Good day, all! Yesterday afternoon I had my first experience of attempting to stock "real foods" in our house for my 10 day real food pledge. How did I do? Read on, dear friend...

I left work around 3 pm, using some comp. time, so that I would have plenty of time to shop and not feel rushed. Those of you with children know what I mean: DIVIDED ATTENTION. It's a wonder I leave the house fully dressed each morning with my kids constantly clamoring for attention when I'm trying to focus on tasks at hand. And in the grocery store, this inevitably means that you get out to your car with the bags and realize you forgot to get 3 crucial ingredients for dinner that very night but you mysteriously have a package of Little Debbie cakes that you know you didn't put in the cart.

So anyway, I was blissfully ALONE with my list and the thoughts running through my own head as I headed into one of the big grocery store chains in this area. This store in known for being fairly "crunchy" in its volume of organic food, so I figured I'd find (most of) the crazy stuff I was looking for there.

*picture me wandering through an aisle muttering "agave nectar?" under my breath*

I can sum up my experience into these simple points. Shopping for non-processed food:

(1) Takes longer. Looking for wheat crackers made with 5 or fewer ingredients? Good luck.

(2) Also takes longer to check out.

"Um..."

"Cilantro."

"Ah, ok."

"Um..."

"Red onion."

"Ok. And, what's..."

(3) More expensive. $9.99 for a tiny container of real maple syrup? Ouch.

(4) Society is working against us. It is not always easy to find even simple things that haven't been processed to the very inch of its life. Ever look at the list of ingredients on a typical loaf of whole wheat sandwich bread? Do it. You will be shocked.

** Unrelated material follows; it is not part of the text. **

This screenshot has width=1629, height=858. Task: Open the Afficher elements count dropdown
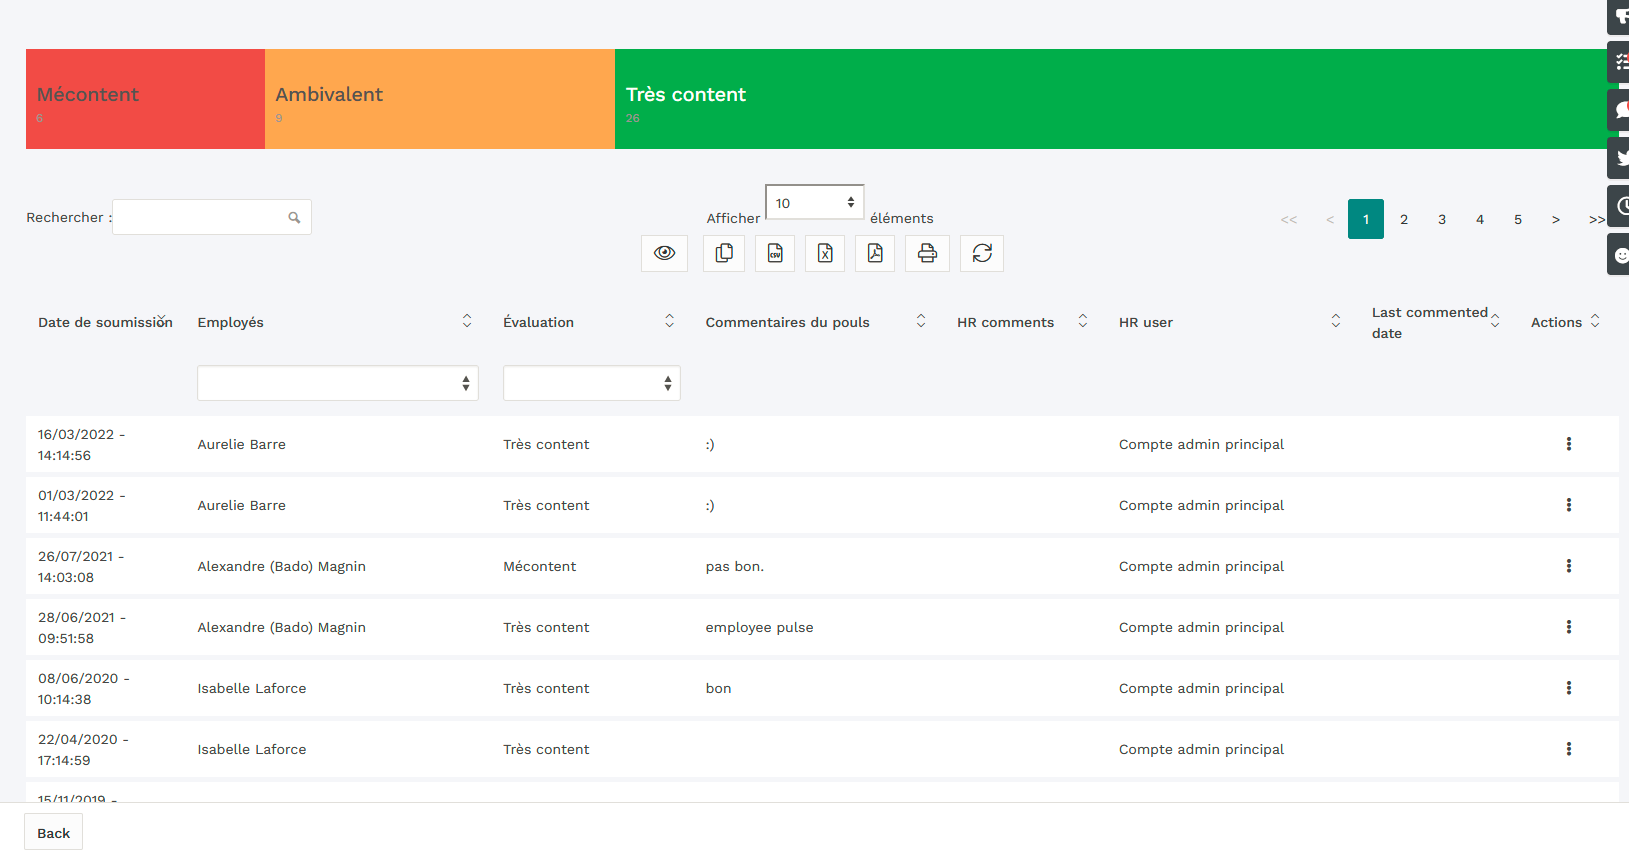tap(814, 203)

(5) All of the stuff you will read about eating real food will tell you to shop at the periphery of the store. I didn't really put a lot of thought into that, but that is in fact what happened just based on what I was looking for. Fresh produce, meat, fish, and dairy products all line the edges of the store. I've never been particularly adventuresome in this area, but that is now changing:

"Um, excuse me. I'm looking for pork...*consults list* shoulder?"

"Yes, we have some over here."

"Those are all 7 lbs. and up and I need 3-3 and a half pounds. Is there like a...substitution system for pork that I don't know about?"

"We can cut one of these in half for you."

"Really?!"

"Sure, come to the meat counter."

The meat counter. I felt like the next step was to head back to my homestead.

The other things on my list were also fairly close to the edges of the store. Frozen foods, for some vegetables that weren't in season. The baking aisle for spices, bagged tea and honey. The beverage aisle for carbonated water. Cereal aisle for rolled oats. The only time I dipped into the middle of the store was to get shampoo for the kids, and then to the canned food aisle for black beans and pureed pumpkin. Oh, and whole wheat pasta in the ethnic food area.

I was sweating my total, but I did the very best I could to pare back what I got. I selected regular vanilla yogurt to make my overnight oats instead of the Greek that I wanted, and I didn't get any fresh mint, figuring we could grow some this year in our garden and I could experiment with it then in a much cheaper way. My one splurge was pumpkin pie spice ($4.99 for the tiniest container you can imagine) to make Pumpkin Fluff Dessert Dip. My total?

$70.62.

I let out a sigh of relief. I was hoping to come in under $70, but I knew I would certainly be way above $50. I got enough food for 4 dinners (more if you consider leftovers), many breakfasts and some items for lunch that should last about 2 weeks. I was pleased.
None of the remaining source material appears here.